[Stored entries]
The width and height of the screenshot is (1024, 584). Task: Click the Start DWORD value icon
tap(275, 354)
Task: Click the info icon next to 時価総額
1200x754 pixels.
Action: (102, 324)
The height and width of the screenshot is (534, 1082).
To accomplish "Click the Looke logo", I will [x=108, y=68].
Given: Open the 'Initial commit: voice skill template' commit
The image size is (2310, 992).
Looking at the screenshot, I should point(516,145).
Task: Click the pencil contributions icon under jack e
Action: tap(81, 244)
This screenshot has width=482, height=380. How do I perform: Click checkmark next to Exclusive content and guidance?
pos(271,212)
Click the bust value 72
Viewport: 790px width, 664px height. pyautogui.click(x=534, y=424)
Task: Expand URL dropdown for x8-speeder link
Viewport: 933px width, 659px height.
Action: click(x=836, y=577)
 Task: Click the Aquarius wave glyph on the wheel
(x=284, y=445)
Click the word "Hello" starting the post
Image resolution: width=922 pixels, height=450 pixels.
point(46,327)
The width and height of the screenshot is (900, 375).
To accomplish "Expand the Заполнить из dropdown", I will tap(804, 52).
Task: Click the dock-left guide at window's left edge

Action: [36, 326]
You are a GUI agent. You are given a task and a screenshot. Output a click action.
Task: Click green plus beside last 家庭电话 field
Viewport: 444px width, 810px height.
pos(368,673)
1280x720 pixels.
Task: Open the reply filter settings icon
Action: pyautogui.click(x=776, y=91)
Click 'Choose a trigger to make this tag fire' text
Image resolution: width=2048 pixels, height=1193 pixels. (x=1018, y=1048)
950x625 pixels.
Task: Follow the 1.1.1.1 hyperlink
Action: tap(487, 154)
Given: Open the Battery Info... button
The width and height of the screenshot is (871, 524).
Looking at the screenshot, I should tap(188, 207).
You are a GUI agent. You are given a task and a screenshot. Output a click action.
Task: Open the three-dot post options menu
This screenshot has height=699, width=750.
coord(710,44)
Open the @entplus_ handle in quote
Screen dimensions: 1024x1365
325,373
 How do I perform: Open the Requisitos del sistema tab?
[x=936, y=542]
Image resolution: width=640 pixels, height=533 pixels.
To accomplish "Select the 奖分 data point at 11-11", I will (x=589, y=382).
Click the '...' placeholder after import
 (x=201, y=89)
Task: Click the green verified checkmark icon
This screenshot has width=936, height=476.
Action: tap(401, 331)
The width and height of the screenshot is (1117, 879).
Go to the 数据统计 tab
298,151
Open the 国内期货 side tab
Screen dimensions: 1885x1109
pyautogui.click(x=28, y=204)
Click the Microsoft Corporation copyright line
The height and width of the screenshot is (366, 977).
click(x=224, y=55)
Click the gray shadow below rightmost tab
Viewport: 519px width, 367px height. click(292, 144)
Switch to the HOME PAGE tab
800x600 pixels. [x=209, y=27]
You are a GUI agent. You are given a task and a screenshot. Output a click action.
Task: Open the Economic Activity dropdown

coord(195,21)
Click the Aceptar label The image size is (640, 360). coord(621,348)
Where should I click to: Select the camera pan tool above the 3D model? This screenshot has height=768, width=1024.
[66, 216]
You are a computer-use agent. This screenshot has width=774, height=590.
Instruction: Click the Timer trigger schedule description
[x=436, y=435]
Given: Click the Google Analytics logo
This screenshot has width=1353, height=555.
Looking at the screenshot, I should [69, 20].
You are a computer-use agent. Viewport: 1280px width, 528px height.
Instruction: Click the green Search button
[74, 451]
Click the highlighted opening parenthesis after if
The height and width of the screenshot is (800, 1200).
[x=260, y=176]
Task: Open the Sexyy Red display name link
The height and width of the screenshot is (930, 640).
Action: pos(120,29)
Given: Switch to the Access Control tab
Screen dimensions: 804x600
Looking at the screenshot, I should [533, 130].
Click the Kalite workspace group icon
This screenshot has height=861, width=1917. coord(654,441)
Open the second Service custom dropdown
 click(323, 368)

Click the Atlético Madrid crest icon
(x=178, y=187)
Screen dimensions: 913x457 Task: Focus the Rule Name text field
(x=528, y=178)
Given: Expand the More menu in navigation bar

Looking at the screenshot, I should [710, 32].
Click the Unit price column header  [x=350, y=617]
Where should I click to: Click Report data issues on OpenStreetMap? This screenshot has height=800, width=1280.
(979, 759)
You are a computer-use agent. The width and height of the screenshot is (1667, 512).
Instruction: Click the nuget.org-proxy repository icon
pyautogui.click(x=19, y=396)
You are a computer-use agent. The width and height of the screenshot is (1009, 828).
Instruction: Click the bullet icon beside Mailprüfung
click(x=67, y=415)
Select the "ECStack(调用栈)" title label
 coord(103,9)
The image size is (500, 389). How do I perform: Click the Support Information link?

▶ [Work to complete] Write down all of the records again, word for word.

▶ [Exercise response]
The width and height of the screenshot is (1024, 584). Task: Click the Start DWORD value icon
tap(275, 354)
Task: Click the info icon next to 時価総額
1200x754 pixels.
Action: (102, 324)
The height and width of the screenshot is (534, 1082).
To accomplish "Click the Looke logo", I will [x=108, y=68].
Given: Open the 'Initial commit: voice skill template' commit
The image size is (2310, 992).
Looking at the screenshot, I should point(516,145).
Task: Click the pencil contributions icon under jack e
Action: tap(81, 244)
This screenshot has width=482, height=380. How do I perform: Click checkmark next to Exclusive content and guidance?
pos(271,212)
Click the bust value 72
Viewport: 790px width, 664px height. pyautogui.click(x=534, y=424)
Task: Expand URL dropdown for x8-speeder link
Viewport: 933px width, 659px height.
Action: click(x=836, y=577)
 Task: Click the Aquarius wave glyph on the wheel
(x=284, y=445)
Click the word "Hello" starting the post
Image resolution: width=922 pixels, height=450 pixels.
point(46,327)
The width and height of the screenshot is (900, 375).
To accomplish "Expand the Заполнить из dropdown", I will tap(804, 52).
Task: Click the dock-left guide at window's left edge

Action: [36, 326]
You are a GUI agent. You are given a task and a screenshot. Output a click action.
Task: Click green plus beside last 家庭电话 field
Viewport: 444px width, 810px height.
pos(368,673)
1280x720 pixels.
Task: Open the reply filter settings icon
Action: pyautogui.click(x=776, y=91)
Click 'Choose a trigger to make this tag fire' text
Image resolution: width=2048 pixels, height=1193 pixels. (x=1018, y=1048)
950x625 pixels.
Task: Follow the 1.1.1.1 hyperlink
Action: tap(487, 154)
Given: Open the Battery Info... button
The width and height of the screenshot is (871, 524).
Looking at the screenshot, I should tap(188, 207).
You are a GUI agent. You are given a task and a screenshot. Output a click action.
Task: Open the three-dot post options menu
This screenshot has height=699, width=750.
coord(710,44)
Open the @entplus_ handle in quote
Screen dimensions: 1024x1365
325,373
 How do I perform: Open the Requisitos del sistema tab?
[x=936, y=542]
Image resolution: width=640 pixels, height=533 pixels.
To accomplish "Select the 奖分 data point at 11-11", I will (x=589, y=382).
Click the '...' placeholder after import
 (x=201, y=89)
Task: Click the green verified checkmark icon
This screenshot has width=936, height=476.
Action: tap(401, 331)
The width and height of the screenshot is (1117, 879).
Go to the 数据统计 tab
298,151
Open the 国内期货 side tab
Screen dimensions: 1885x1109
pyautogui.click(x=28, y=204)
Click the Microsoft Corporation copyright line
The height and width of the screenshot is (366, 977).
click(x=224, y=55)
Click the gray shadow below rightmost tab
Viewport: 519px width, 367px height. click(292, 144)
Switch to the HOME PAGE tab
800x600 pixels. [x=209, y=27]
You are a GUI agent. You are given a task and a screenshot. Output a click action.
Task: Open the Economic Activity dropdown

coord(195,21)
Click the Aceptar label The image size is (640, 360). coord(621,348)
Where should I click to: Select the camera pan tool above the 3D model? This screenshot has height=768, width=1024.
[66, 216]
You are a computer-use agent. This screenshot has width=774, height=590.
Instruction: Click the Timer trigger schedule description
[x=436, y=435]
Given: Click the Google Analytics logo
This screenshot has width=1353, height=555.
Looking at the screenshot, I should [69, 20].
You are a computer-use agent. Viewport: 1280px width, 528px height.
Instruction: Click the green Search button
[74, 451]
Click the highlighted opening parenthesis after if
The height and width of the screenshot is (800, 1200).
[x=260, y=176]
Task: Open the Sexyy Red display name link
The height and width of the screenshot is (930, 640).
Action: pos(120,29)
Given: Switch to the Access Control tab
Screen dimensions: 804x600
Looking at the screenshot, I should [533, 130].
Click the Kalite workspace group icon
This screenshot has height=861, width=1917. coord(654,441)
Open the second Service custom dropdown
 click(323, 368)

Click the Atlético Madrid crest icon
(x=178, y=187)
Screen dimensions: 913x457 Task: Focus the Rule Name text field
(x=528, y=178)
Given: Expand the More menu in navigation bar

Looking at the screenshot, I should [710, 32].
Click the Unit price column header  [x=350, y=617]
Where should I click to: Click Report data issues on OpenStreetMap? This screenshot has height=800, width=1280.
(979, 759)
You are a computer-use agent. The width and height of the screenshot is (1667, 512).
Instruction: Click the nuget.org-proxy repository icon
pyautogui.click(x=19, y=396)
You are a computer-use agent. The width and height of the screenshot is (1009, 828).
Instruction: Click the bullet icon beside Mailprüfung
click(x=67, y=415)
Select the "ECStack(调用栈)" title label
 coord(103,9)
The image size is (500, 389). How do I perform: Click the Support Information link?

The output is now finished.